November 17, 2023
The CPI registered no change in October which is encouraging because the CPI has risen every month since May 2020. The 12-month increase in the CPI has plunged from a peak of 9.0% to the 3.2% mark. The core rate has dropped from 6.5% to 4.0%. While inflation remains high, it is moving steadily in the right direction. We expect inflation to slow further in 2024 as $4.0 trillion of surplus liquidity created by the Fed via its purchases of Treasury securities in 2020 and 2021 should be completely eliminated by the spring of next year. The overall CPI measure has fallen more quickly than the core rate in large part because of a dramatic drop in oil prices. Oil prices are always volatile. Why the big drop in 2023? And what impact might oil prices have on inflation in 2024?
In the past couple of months crude oil prices have plunged from $93 a barrel at the end of September to $75. Much of that drop in prices reflects a dramatic increase in U.S. production which has jumped from 12.2 million barrels per day in June to 13.2 million barrels per day currently. In light of the Administration’s intention to restrict the production of fossil fuels in favor of more environmentally friendly energy sources like wind and solar, such a development is surprising.
The output gain has not come about by an increase in drilling activity. In fact, the number of oil rigs in production has dropped from nearly 800 at the beginning of the year to 616 This means that the enhanced production has been triggered by technological changes like hydraulic fracturing that allow drillers to boost output per well in operation — i.e., increased productivity.
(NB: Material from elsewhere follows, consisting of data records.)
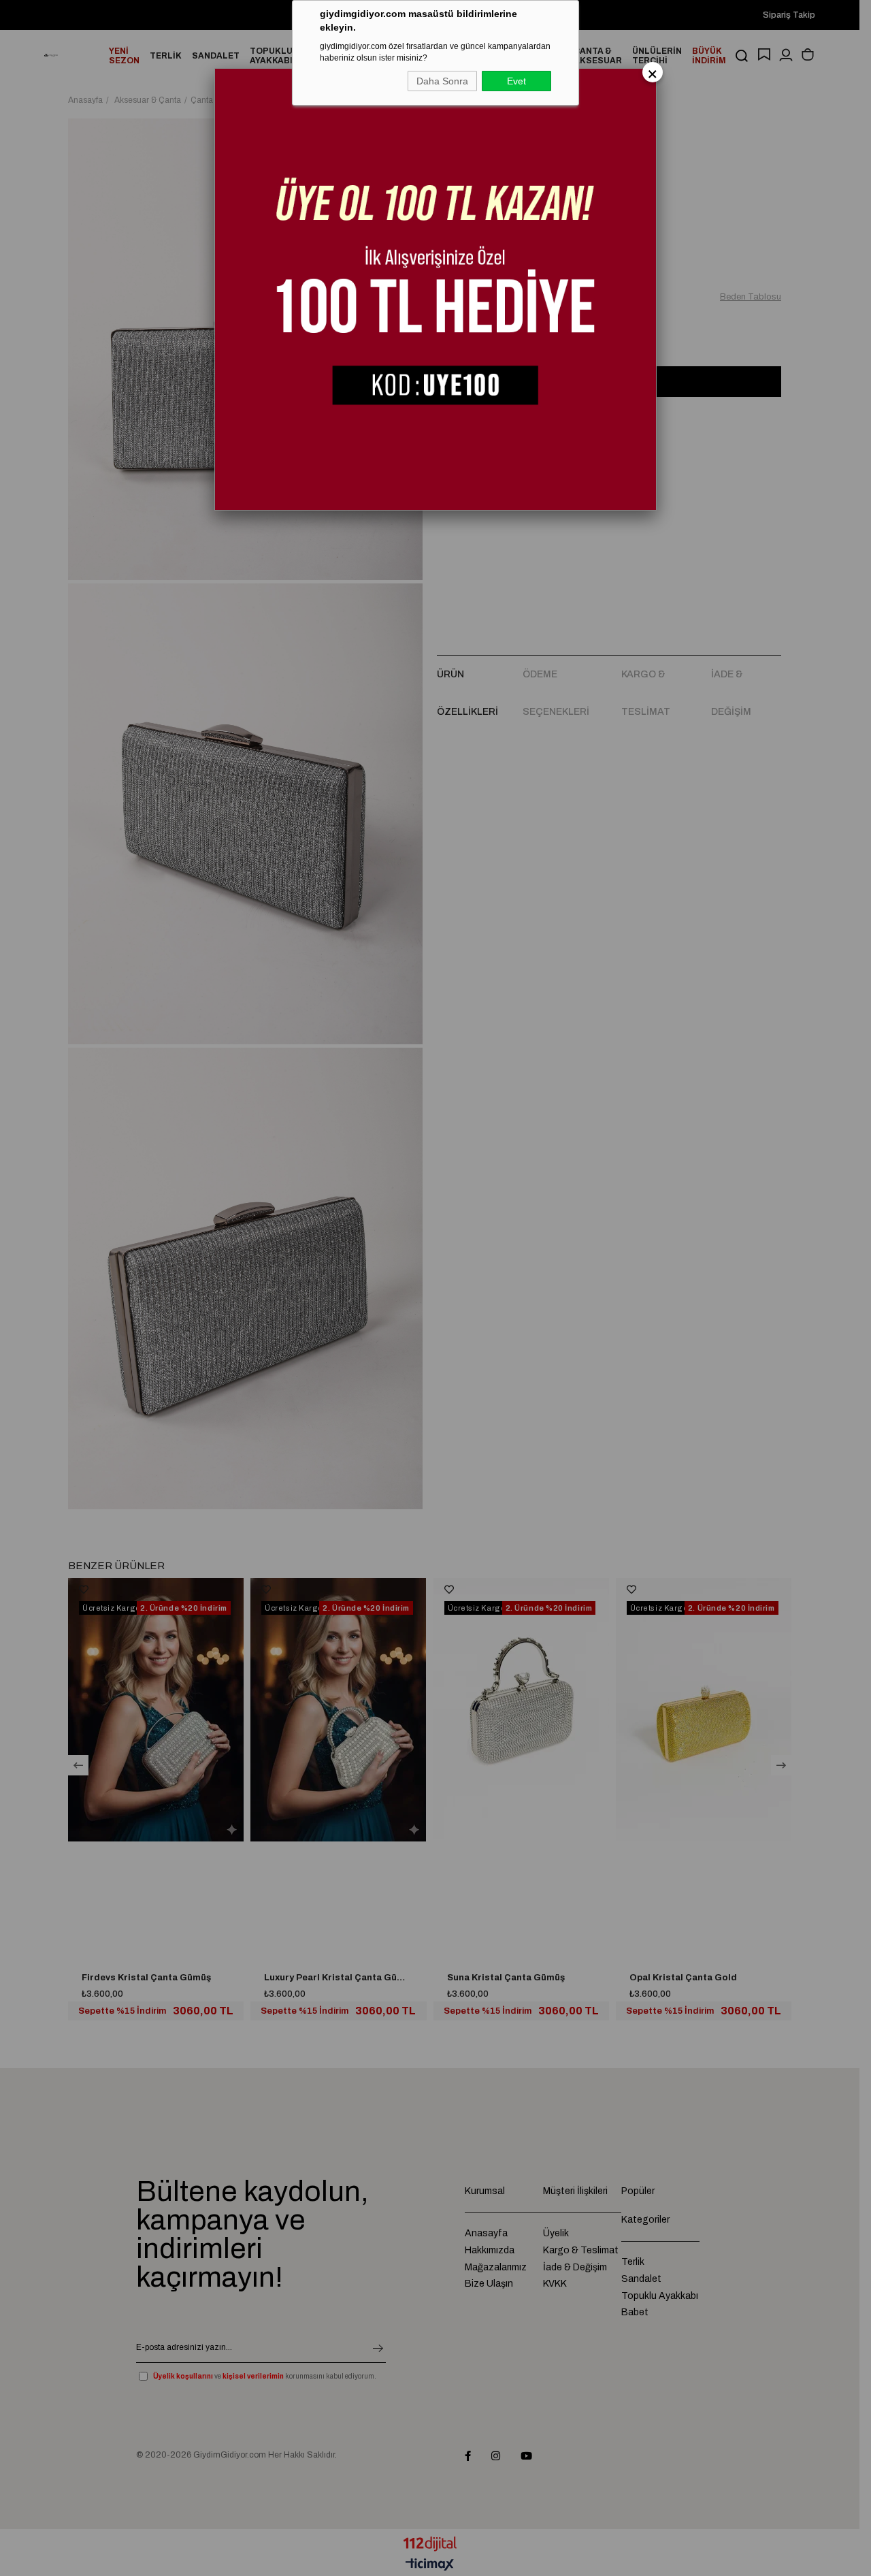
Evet (516, 81)
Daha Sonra (442, 81)
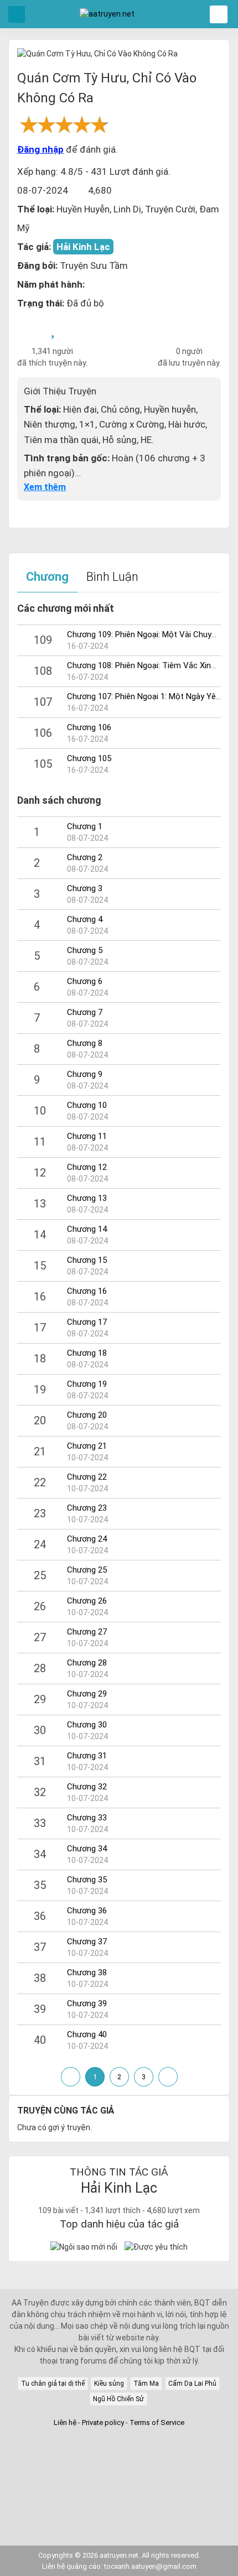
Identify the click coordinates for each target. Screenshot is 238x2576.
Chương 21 (87, 1446)
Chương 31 (87, 1756)
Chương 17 (87, 1322)
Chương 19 (87, 1384)
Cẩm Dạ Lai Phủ (192, 2383)
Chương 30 (87, 1725)
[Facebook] (107, 2444)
In fact, drilling productivity has increased about 8% in the past year.
At the same time, Iranian oil production has jumped from 2.5 million barrels per day a year ago to 3.1 million currently. Iran has partially countered most of the U.S.-imposed sanctions by exporting more oil to China and Russia.
Between the U.S. and Iran, global oil production has climbed by 1.6 million barrels of oil daily. The U.S. lifted production from 12.2 to 13.2 million barrels of oil per day, and Iran boosted production from 2.5 to 3.1 million barrels per day. The additional supply has caused oil prices to plunge from $93 at the end of September to $75 currently.
To counter this rather dramatic price drop Saudi Arabia has reduced its daily output from 10.5 mbpd at the end of last year to 9.0 million – almost matching the increased production from the U.S. and Iran.
So what does all this suggest going forward? In the U.S. the increased production is attributable to improved technology. That is not going to change. In fact the Energy Information Agency expects U.S. production to climb from 13.2 million barrels per day currently to 13.5 million by the end of next year. It also believes the reduced Saudi output will, over time, boost crude prices to $90 by the end of 2024,. Our sense is that in the upcoming year oil prices will likely trade in a range from $80-90. If so, oil prices will increase somewhat in 2024.
Oil prices, as always, are very volatile and typically not the major factor determining the inflation rate. Both the overall CPI and the core rate have been gradually shrinking for more than a year. But at 4.0% the core CPI is still double the Fed’s 2.0% target. Nevertheless, it is headed in the right direction and should continue to shrink in the months ahead.
The reason we are so optimistic about the continuing slowdown in inflation is because the $4.0 trillion of surplus liquidity created by the Fed via its purchases of Treasury securities in 2020 and 2021 has shrunk to $1.3 trillion, and if the Fed continues to reduce the money supply at its current pace any remaining surplus liquidity should disappear by the early part of next year. That, in turn, should allow the inflation rate to continue its descent.
Against this background, the 5.5% funds rate is almost certainly at its peak. The Fed may actually shift into easing mode in the second half of next year. We expect the funds rate to fall from 5.5% currently to 4.75% by the end of 2024. As the inflation rate subsides the yield on the 10-year note is likely to drop from 4.5% today to perhaps 4.25% by the end of next year. That, in turn, should cause mortgage rates to fall from 7.4% currently to 6.25%. The slowdown in inflation may not reach the 2.0% target until 2025. And the funds rate may not drop to its equilibrium level of 2.5% until 2025. But the direction is clear. Slower inflation and lower rates are a recipe for both faster GDP growth by the second half of next year, and a buoyant stock market.